[Word and element location data]

────────────────────────────────────────

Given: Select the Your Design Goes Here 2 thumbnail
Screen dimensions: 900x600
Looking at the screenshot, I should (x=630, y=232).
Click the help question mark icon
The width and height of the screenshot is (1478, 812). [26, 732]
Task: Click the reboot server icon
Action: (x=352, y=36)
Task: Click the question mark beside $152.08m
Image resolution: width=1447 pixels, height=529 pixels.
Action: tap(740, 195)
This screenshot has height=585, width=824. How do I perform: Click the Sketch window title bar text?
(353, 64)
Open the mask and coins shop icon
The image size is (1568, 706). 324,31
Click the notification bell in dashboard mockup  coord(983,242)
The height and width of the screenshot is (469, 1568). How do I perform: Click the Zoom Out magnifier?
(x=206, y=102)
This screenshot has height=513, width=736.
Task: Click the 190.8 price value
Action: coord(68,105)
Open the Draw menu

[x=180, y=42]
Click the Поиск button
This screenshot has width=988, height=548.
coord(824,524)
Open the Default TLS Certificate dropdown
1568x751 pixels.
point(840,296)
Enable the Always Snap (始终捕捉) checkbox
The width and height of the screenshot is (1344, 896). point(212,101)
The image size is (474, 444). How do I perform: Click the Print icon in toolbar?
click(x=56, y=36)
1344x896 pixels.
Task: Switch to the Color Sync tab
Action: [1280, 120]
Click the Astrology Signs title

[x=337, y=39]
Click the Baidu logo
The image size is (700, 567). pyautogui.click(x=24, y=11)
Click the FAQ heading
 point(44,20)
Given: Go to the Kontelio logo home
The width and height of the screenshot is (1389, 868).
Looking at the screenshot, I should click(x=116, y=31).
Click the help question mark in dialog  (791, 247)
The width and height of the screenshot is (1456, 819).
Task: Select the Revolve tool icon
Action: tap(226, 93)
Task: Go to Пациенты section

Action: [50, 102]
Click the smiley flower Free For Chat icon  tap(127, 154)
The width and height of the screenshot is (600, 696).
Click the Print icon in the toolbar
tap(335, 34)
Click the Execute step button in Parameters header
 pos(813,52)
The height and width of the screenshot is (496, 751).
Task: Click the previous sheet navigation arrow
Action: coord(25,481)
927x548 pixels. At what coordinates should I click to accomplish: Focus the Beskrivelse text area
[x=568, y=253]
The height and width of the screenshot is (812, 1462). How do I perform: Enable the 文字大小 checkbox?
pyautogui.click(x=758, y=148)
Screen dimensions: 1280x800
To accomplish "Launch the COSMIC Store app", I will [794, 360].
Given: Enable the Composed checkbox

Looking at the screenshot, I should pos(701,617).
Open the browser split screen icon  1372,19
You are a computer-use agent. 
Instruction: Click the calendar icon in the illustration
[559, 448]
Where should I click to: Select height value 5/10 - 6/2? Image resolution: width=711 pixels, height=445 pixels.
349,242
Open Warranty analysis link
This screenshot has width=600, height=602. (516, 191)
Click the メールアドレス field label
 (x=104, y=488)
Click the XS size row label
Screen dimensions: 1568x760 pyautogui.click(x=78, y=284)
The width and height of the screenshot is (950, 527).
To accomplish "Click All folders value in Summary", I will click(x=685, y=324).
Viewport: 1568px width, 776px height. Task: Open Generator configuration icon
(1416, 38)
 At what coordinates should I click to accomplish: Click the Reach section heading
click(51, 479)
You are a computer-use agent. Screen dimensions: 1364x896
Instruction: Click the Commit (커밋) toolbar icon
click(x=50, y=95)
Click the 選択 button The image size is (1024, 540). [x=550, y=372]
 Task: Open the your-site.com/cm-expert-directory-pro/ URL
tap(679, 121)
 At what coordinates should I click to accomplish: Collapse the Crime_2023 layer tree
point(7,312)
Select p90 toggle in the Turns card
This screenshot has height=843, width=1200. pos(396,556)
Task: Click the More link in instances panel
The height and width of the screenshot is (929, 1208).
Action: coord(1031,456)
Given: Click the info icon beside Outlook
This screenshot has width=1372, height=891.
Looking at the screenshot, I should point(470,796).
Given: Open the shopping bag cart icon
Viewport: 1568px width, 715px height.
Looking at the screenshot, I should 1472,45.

────────────────────────────────────────

- [What to produce]: Could you reproduce every one of the lines above, word for word and in the same order?

- [Solution to the exercise]:
Given: Select the Your Design Goes Here 2 thumbnail
Screen dimensions: 900x600
Looking at the screenshot, I should (x=630, y=232).
Click the help question mark icon
The width and height of the screenshot is (1478, 812). [26, 732]
Task: Click the reboot server icon
Action: (x=352, y=36)
Task: Click the question mark beside $152.08m
Image resolution: width=1447 pixels, height=529 pixels.
Action: tap(740, 195)
This screenshot has height=585, width=824. How do I perform: Click the Sketch window title bar text?
(353, 64)
Open the mask and coins shop icon
The image size is (1568, 706). 324,31
Click the notification bell in dashboard mockup  coord(983,242)
The height and width of the screenshot is (469, 1568). How do I perform: Click the Zoom Out magnifier?
(x=206, y=102)
This screenshot has height=513, width=736.
Task: Click the 190.8 price value
Action: coord(68,105)
Open the Draw menu

[x=180, y=42]
Click the Поиск button
This screenshot has width=988, height=548.
coord(824,524)
Open the Default TLS Certificate dropdown
1568x751 pixels.
point(840,296)
Enable the Always Snap (始终捕捉) checkbox
The width and height of the screenshot is (1344, 896). point(212,101)
The image size is (474, 444). How do I perform: Click the Print icon in toolbar?
click(x=56, y=36)
1344x896 pixels.
Task: Switch to the Color Sync tab
Action: [1280, 120]
Click the Astrology Signs title

[x=337, y=39]
Click the Baidu logo
The image size is (700, 567). pyautogui.click(x=24, y=11)
Click the FAQ heading
 point(44,20)
Given: Go to the Kontelio logo home
The width and height of the screenshot is (1389, 868).
Looking at the screenshot, I should click(x=116, y=31).
Click the help question mark in dialog  (791, 247)
The width and height of the screenshot is (1456, 819).
Task: Select the Revolve tool icon
Action: tap(226, 93)
Task: Go to Пациенты section

Action: [50, 102]
Click the smiley flower Free For Chat icon  tap(127, 154)
The width and height of the screenshot is (600, 696).
Click the Print icon in the toolbar
tap(335, 34)
Click the Execute step button in Parameters header
 pos(813,52)
The height and width of the screenshot is (496, 751).
Task: Click the previous sheet navigation arrow
Action: coord(25,481)
927x548 pixels. At what coordinates should I click to accomplish: Focus the Beskrivelse text area
[x=568, y=253]
The height and width of the screenshot is (812, 1462). How do I perform: Enable the 文字大小 checkbox?
pyautogui.click(x=758, y=148)
Screen dimensions: 1280x800
To accomplish "Launch the COSMIC Store app", I will [794, 360].
Given: Enable the Composed checkbox

Looking at the screenshot, I should pos(701,617).
Open the browser split screen icon  1372,19
You are a computer-use agent. 
Instruction: Click the calendar icon in the illustration
[559, 448]
Where should I click to: Select height value 5/10 - 6/2? Image resolution: width=711 pixels, height=445 pixels.
349,242
Open Warranty analysis link
This screenshot has width=600, height=602. (516, 191)
Click the メールアドレス field label
 (x=104, y=488)
Click the XS size row label
Screen dimensions: 1568x760 pyautogui.click(x=78, y=284)
The width and height of the screenshot is (950, 527).
To accomplish "Click All folders value in Summary", I will click(x=685, y=324).
Viewport: 1568px width, 776px height. Task: Open Generator configuration icon
(1416, 38)
 At what coordinates should I click to accomplish: Click the Reach section heading
click(51, 479)
You are a computer-use agent. Screen dimensions: 1364x896
Instruction: Click the Commit (커밋) toolbar icon
click(x=50, y=95)
Click the 選択 button The image size is (1024, 540). [x=550, y=372]
 Task: Open the your-site.com/cm-expert-directory-pro/ URL
tap(679, 121)
 At what coordinates should I click to accomplish: Collapse the Crime_2023 layer tree
point(7,312)
Select p90 toggle in the Turns card
This screenshot has height=843, width=1200. pos(396,556)
Task: Click the More link in instances panel
The height and width of the screenshot is (929, 1208).
Action: coord(1031,456)
Given: Click the info icon beside Outlook
This screenshot has width=1372, height=891.
Looking at the screenshot, I should point(470,796).
Given: Open the shopping bag cart icon
Viewport: 1568px width, 715px height.
Looking at the screenshot, I should 1472,45.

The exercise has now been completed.